The sophisticated Bob fund is trying to fool the markets into thinking that demand for AAPL has not increased. I.e., Bob is trying to keep inside information hidden and trade in such a way that he captures all the profits from this information himself. A predatory trader (algorithm or human) will bid up the prices, thereby capturing part of the gains of trade for themselves and part of it for the other market participants.

So basically, while Bob pays more, the retail investor Bob is buying from receives more (and of course, the predator takes a cut).



Ah, but your point is more philosophical than technical.

Who should SEC and public interests side with? Bob, the retail investors Bob trades with, or the HFT/professional broker-dealers that Bob trade with?

Bob would argue that public interests should ultimately place the highest priority with him, as he represents the "pension fund and 401(k) accounts of the hard working American public." (Never mind the fund fees, soft dollars & insider trading)

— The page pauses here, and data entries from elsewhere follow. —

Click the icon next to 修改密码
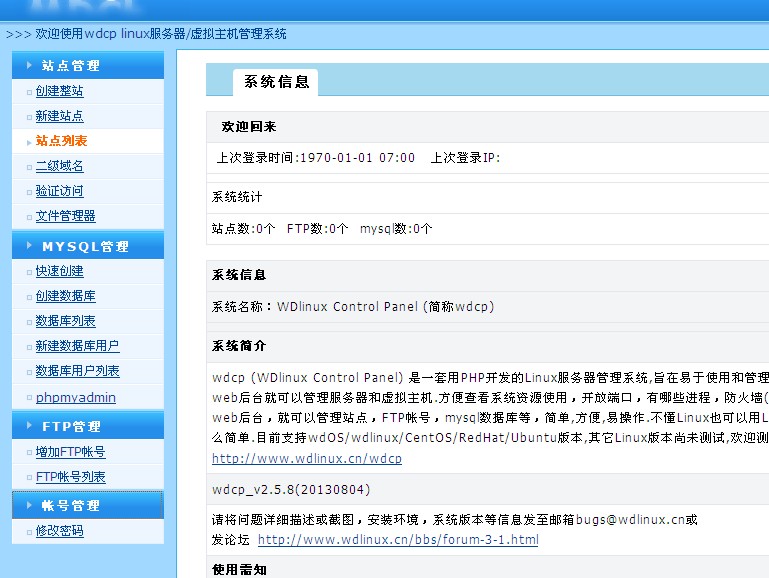 point(27,532)
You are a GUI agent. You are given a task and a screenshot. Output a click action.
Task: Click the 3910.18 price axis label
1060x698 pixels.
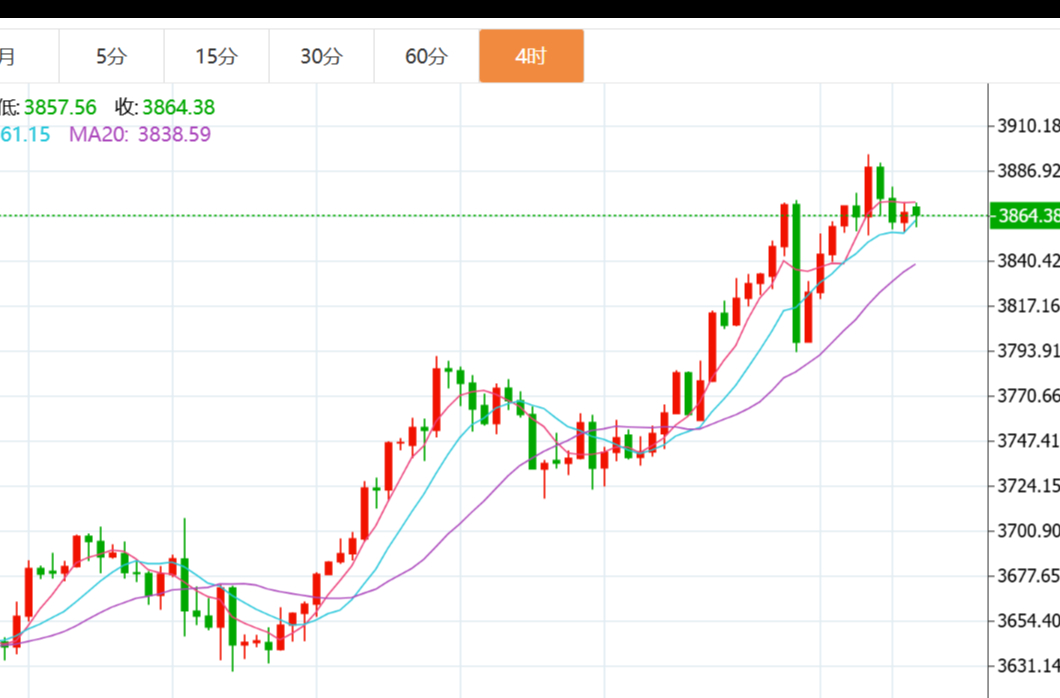(x=1028, y=126)
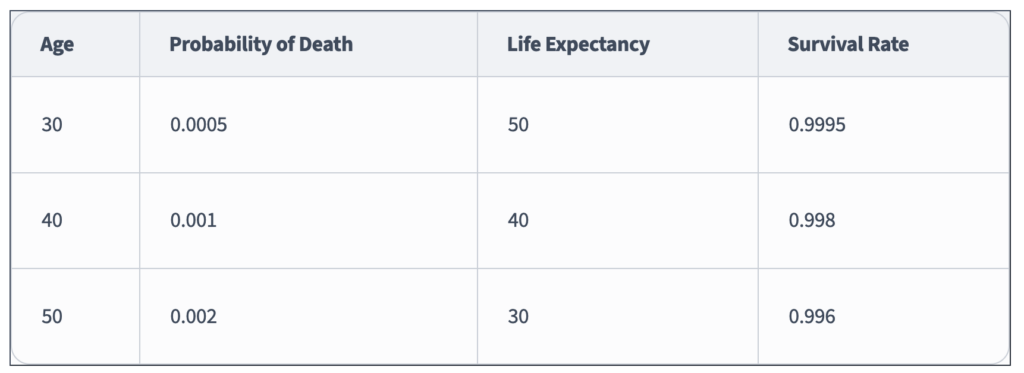1024x373 pixels.
Task: Click the 0.0005 probability cell
Action: (x=308, y=125)
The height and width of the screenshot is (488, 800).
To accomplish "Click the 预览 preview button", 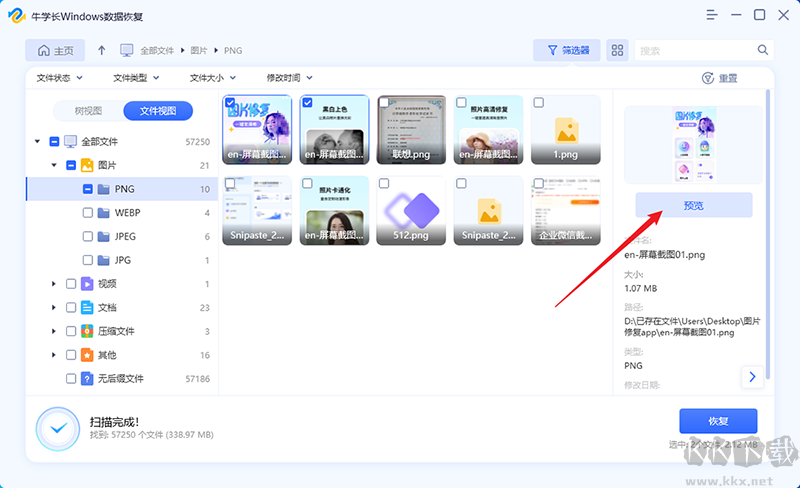I will point(693,205).

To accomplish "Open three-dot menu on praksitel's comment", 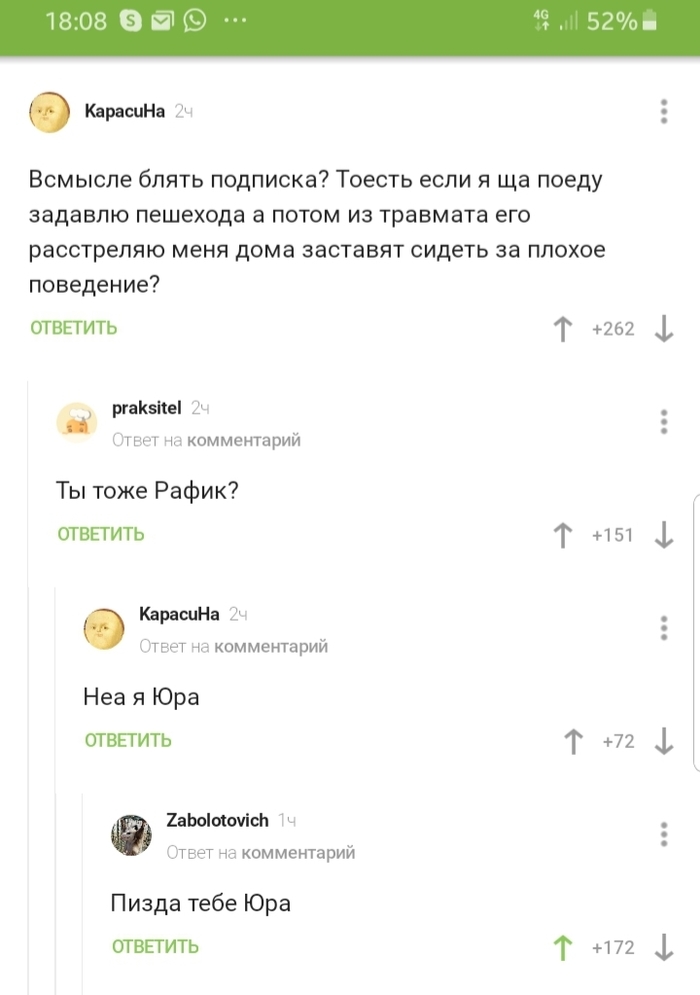I will 664,421.
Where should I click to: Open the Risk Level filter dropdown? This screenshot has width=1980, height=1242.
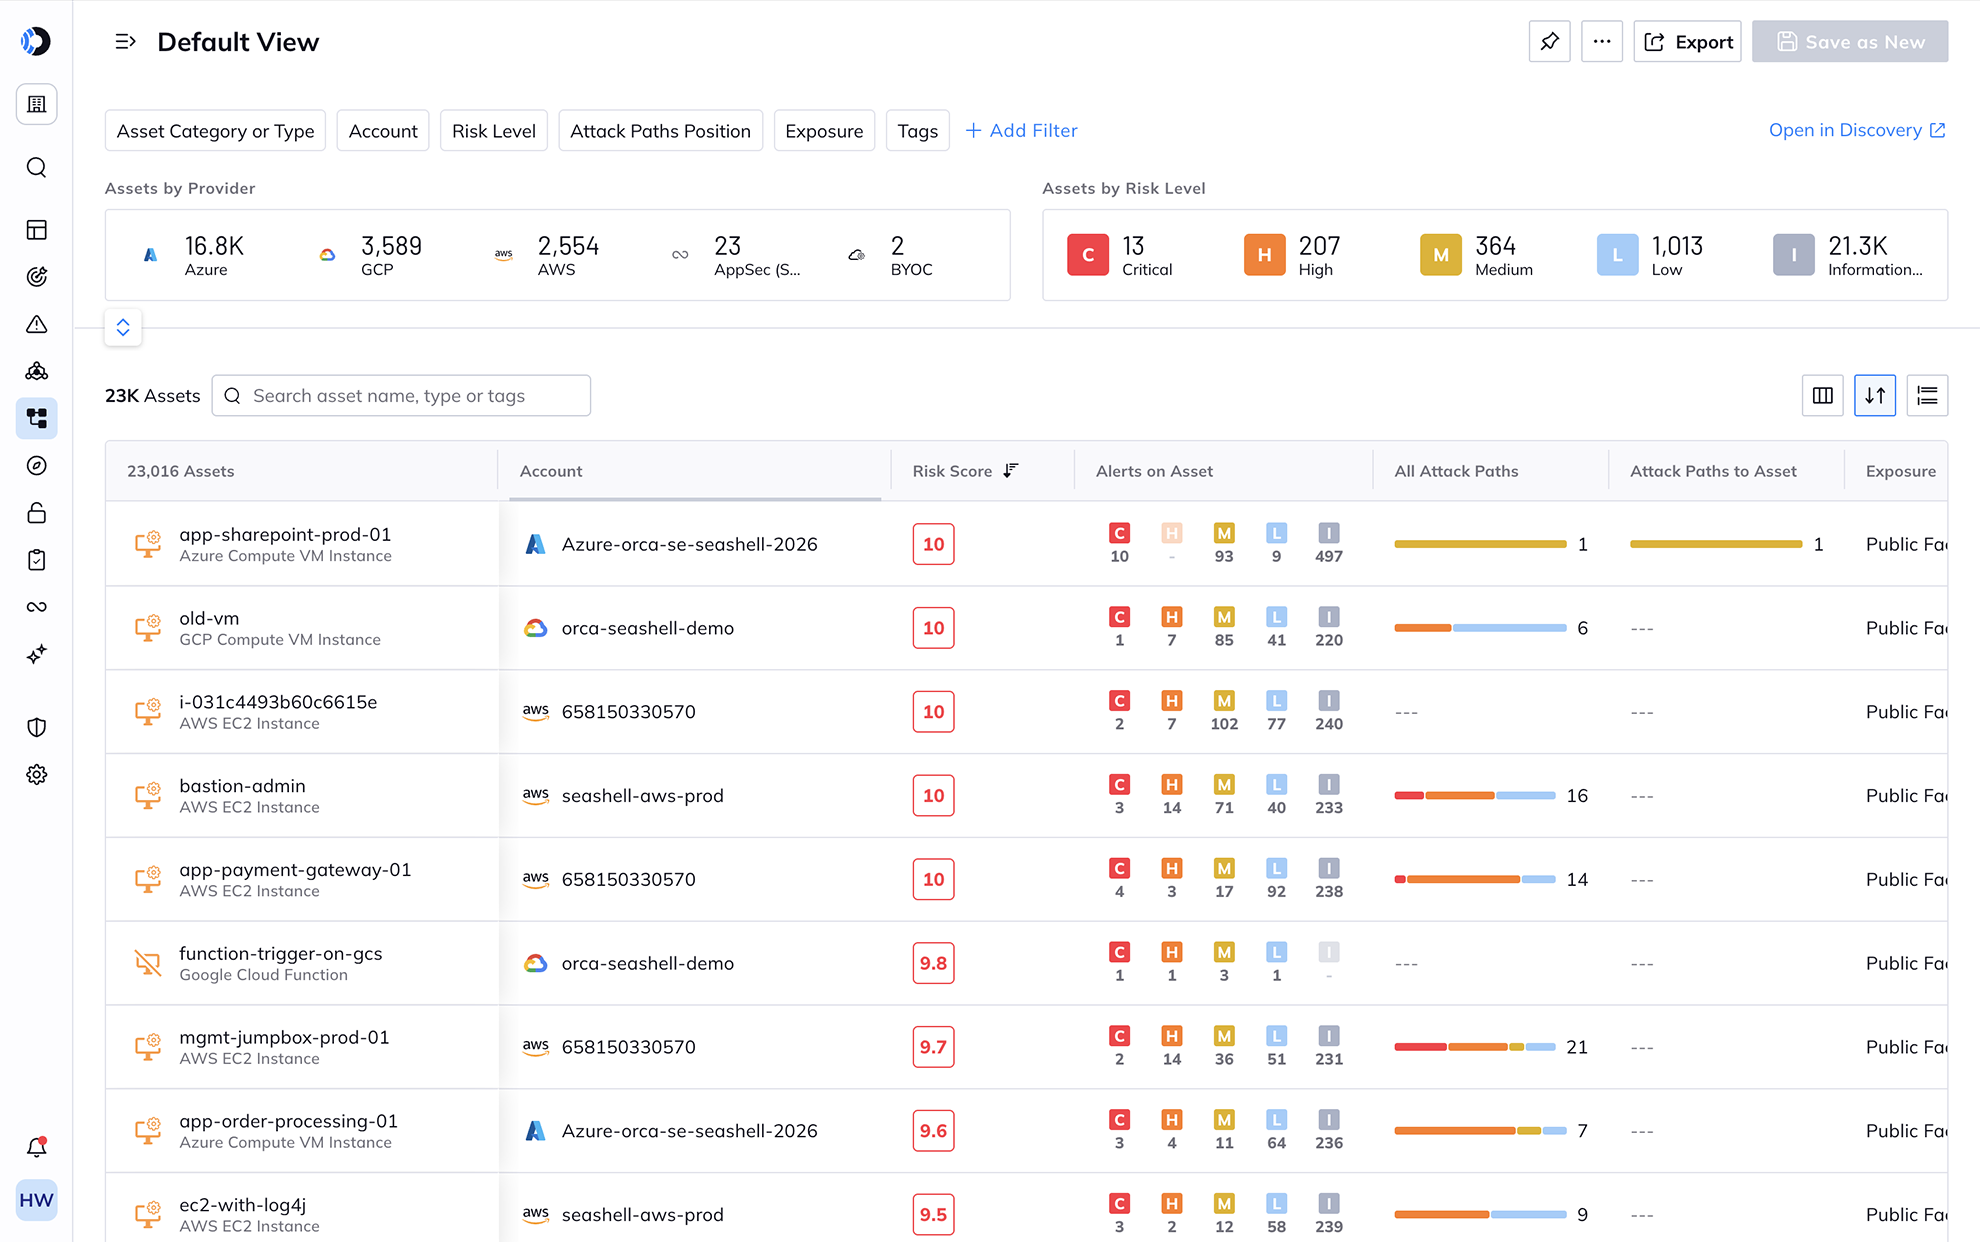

The retail investors argue that public interests should ultimately rest with them. What how do you define retail investors? The long-term investors that trade blue chips and the day-traders with IB accounts? How are the day-traders with IB accounts different from professional broker-dealer except that they are typically less sophisticated but both out for blood? Should you really let the inmates run the asylums.

The broker-dealers argue that public interests should side with them. Because they are the psychiatrists of the asylum that could orderly organize the inmates, make that the mental hospital is well-run and efficient place. But can you trust people when they have so much more leverage and power at a place? And but if you do away with them, wouldn't mental asylum collapse?